## WHAT YOU HAVE TO DO
Return the lines of the material below unchanged, starting at the line that has "Click the X" and ending after the line that has "click(195, 47)".

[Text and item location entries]
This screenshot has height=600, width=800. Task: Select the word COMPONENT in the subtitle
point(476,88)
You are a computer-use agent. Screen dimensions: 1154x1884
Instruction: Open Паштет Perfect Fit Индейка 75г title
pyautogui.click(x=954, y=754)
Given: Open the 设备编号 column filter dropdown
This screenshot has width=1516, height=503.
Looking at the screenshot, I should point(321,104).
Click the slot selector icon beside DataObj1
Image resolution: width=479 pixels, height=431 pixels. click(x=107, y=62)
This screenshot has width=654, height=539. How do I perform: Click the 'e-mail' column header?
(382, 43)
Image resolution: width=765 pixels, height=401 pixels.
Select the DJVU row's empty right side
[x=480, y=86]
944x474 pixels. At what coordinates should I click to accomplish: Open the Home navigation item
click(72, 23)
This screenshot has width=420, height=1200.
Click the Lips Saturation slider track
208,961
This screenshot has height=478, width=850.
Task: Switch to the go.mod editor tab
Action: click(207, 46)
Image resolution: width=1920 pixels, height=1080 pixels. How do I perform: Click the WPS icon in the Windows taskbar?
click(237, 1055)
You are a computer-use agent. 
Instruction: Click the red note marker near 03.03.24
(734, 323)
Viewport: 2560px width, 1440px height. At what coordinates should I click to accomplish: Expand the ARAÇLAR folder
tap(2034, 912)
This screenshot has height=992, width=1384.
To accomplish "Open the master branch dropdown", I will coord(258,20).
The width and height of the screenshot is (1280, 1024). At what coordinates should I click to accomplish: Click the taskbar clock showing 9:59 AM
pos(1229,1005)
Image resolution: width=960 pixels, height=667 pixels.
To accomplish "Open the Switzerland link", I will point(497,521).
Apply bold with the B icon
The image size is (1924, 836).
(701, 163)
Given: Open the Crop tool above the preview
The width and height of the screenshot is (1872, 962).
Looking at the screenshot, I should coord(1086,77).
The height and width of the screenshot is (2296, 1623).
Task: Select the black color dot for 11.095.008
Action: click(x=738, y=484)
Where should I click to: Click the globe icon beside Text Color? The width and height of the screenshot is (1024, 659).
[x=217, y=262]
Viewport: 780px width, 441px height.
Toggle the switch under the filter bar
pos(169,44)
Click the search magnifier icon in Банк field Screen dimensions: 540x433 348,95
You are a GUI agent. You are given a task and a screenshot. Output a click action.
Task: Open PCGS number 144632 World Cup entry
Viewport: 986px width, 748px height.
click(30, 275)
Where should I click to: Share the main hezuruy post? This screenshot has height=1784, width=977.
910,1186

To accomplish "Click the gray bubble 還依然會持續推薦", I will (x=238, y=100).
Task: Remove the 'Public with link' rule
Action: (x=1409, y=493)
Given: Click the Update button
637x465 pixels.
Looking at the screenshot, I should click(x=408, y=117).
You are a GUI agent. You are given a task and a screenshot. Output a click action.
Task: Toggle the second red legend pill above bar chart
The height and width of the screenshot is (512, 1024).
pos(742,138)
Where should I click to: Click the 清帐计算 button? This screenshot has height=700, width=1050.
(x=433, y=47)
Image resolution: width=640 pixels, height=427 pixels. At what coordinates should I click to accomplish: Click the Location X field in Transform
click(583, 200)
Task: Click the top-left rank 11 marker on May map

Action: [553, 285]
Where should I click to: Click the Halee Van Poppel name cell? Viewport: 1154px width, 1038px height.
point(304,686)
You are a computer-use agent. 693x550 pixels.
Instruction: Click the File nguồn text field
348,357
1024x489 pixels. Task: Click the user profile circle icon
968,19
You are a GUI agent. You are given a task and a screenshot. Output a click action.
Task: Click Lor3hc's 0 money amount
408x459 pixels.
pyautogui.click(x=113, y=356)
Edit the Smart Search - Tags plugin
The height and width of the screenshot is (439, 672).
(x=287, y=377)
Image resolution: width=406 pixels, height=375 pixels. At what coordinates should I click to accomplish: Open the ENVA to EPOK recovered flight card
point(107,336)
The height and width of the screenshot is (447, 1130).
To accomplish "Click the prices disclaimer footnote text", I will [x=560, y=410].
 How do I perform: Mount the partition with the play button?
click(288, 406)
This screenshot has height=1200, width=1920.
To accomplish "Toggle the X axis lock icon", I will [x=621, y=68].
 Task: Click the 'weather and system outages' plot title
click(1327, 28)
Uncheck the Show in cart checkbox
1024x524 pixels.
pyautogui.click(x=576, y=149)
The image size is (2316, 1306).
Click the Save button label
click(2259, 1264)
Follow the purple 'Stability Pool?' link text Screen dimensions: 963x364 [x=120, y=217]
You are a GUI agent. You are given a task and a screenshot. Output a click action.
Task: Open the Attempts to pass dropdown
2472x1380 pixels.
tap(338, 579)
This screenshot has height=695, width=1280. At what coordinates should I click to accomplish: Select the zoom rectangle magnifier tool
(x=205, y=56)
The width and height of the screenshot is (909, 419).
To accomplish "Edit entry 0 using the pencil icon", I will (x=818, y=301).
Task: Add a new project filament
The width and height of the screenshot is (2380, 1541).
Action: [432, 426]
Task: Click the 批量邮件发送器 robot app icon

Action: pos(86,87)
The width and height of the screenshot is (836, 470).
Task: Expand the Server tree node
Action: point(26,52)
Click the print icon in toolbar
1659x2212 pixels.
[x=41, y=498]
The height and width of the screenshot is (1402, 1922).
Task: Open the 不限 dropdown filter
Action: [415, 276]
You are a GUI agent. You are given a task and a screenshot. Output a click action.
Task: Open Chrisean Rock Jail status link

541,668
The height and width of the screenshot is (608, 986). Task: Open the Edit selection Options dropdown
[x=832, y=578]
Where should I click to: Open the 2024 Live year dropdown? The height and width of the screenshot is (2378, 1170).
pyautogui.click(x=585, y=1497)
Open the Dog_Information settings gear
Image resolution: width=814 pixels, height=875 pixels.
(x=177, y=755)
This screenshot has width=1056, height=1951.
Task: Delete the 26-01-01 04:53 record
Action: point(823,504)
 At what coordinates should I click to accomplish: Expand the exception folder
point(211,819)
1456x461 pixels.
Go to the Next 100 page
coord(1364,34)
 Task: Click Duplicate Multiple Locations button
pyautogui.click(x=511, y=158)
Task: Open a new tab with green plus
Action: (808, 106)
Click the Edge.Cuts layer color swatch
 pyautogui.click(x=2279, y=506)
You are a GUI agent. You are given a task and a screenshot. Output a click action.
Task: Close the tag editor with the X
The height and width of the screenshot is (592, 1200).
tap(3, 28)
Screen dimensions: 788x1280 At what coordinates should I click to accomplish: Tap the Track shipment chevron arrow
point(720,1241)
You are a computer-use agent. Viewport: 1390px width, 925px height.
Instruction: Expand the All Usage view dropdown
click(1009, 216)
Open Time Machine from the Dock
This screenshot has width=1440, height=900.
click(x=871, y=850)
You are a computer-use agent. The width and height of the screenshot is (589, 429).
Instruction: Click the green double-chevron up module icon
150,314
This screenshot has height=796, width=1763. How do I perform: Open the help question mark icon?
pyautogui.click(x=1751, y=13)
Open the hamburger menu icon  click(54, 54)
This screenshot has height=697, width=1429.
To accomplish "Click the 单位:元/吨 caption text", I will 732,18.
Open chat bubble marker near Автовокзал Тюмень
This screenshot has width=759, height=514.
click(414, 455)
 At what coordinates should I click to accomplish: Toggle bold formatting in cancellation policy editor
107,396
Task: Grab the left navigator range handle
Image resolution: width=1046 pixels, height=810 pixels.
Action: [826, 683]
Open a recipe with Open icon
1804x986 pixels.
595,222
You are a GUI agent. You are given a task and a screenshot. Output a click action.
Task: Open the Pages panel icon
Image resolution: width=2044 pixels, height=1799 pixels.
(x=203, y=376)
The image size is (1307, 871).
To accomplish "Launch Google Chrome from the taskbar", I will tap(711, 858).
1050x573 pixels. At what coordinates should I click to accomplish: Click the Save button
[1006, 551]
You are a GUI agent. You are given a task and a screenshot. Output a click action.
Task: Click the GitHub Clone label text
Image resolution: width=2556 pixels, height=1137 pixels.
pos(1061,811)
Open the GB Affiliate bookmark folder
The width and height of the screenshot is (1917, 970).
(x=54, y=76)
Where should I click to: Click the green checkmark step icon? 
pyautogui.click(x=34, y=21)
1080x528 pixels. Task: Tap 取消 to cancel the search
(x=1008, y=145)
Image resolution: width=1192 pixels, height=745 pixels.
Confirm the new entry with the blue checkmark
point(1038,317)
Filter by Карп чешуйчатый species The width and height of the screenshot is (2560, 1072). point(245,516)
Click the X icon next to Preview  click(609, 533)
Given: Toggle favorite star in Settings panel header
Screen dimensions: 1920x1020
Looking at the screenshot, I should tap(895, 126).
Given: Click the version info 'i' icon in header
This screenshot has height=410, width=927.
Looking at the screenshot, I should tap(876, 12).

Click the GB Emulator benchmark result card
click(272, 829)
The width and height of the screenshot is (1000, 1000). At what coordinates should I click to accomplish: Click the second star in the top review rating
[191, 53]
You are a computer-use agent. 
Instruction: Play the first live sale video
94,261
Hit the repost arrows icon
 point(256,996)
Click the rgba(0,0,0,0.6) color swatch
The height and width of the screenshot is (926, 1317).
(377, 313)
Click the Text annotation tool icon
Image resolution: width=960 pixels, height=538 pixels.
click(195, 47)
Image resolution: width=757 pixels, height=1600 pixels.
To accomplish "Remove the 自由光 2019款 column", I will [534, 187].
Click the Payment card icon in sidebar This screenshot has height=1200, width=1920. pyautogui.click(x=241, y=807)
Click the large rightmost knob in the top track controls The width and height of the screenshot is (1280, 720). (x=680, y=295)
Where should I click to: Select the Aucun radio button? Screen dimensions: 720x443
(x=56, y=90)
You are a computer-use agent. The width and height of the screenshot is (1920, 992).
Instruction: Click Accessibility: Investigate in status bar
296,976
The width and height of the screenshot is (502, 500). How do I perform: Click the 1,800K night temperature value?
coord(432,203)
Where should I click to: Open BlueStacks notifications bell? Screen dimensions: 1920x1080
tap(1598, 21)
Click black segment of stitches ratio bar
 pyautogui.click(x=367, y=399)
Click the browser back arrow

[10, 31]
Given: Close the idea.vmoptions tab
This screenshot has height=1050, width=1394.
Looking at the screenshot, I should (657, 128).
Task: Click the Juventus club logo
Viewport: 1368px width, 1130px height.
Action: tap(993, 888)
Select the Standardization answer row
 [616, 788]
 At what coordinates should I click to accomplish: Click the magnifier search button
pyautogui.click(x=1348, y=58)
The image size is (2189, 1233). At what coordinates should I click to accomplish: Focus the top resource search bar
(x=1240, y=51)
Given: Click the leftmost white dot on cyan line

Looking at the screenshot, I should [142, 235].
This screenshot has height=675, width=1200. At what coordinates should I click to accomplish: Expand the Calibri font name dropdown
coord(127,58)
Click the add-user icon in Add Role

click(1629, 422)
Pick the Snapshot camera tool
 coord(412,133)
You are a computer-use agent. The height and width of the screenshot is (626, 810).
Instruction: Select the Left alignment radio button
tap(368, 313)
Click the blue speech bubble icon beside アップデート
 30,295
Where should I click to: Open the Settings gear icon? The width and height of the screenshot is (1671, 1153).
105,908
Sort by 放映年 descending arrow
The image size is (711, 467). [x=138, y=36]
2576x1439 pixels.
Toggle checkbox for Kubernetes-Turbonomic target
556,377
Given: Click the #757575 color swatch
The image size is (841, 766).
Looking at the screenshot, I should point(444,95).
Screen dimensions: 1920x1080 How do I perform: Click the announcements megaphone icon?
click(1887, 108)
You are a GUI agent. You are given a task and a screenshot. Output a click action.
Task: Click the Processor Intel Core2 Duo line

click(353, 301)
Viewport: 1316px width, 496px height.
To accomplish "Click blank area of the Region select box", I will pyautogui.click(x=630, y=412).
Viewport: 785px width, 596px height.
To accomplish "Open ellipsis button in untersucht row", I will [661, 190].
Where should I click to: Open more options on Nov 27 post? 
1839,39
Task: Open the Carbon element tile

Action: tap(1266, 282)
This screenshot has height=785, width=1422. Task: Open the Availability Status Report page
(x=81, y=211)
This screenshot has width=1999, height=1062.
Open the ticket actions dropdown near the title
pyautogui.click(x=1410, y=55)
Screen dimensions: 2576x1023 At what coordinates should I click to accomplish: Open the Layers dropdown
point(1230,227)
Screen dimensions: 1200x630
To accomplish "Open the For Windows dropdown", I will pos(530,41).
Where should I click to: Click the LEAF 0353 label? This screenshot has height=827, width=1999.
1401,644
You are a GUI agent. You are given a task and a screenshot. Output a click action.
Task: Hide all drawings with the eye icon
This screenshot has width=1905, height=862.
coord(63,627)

## REPLY
Click the X icon next to Preview  click(609, 533)
Given: Toggle favorite star in Settings panel header
Screen dimensions: 1920x1020
Looking at the screenshot, I should tap(895, 126).
Given: Click the version info 'i' icon in header
This screenshot has height=410, width=927.
Looking at the screenshot, I should tap(876, 12).

Click the GB Emulator benchmark result card
click(272, 829)
The width and height of the screenshot is (1000, 1000). At what coordinates should I click to accomplish: Click the second star in the top review rating
[191, 53]
You are a computer-use agent. 
Instruction: Play the first live sale video
94,261
Hit the repost arrows icon
 point(256,996)
Click the rgba(0,0,0,0.6) color swatch
The height and width of the screenshot is (926, 1317).
(377, 313)
Click the Text annotation tool icon
Image resolution: width=960 pixels, height=538 pixels.
click(195, 47)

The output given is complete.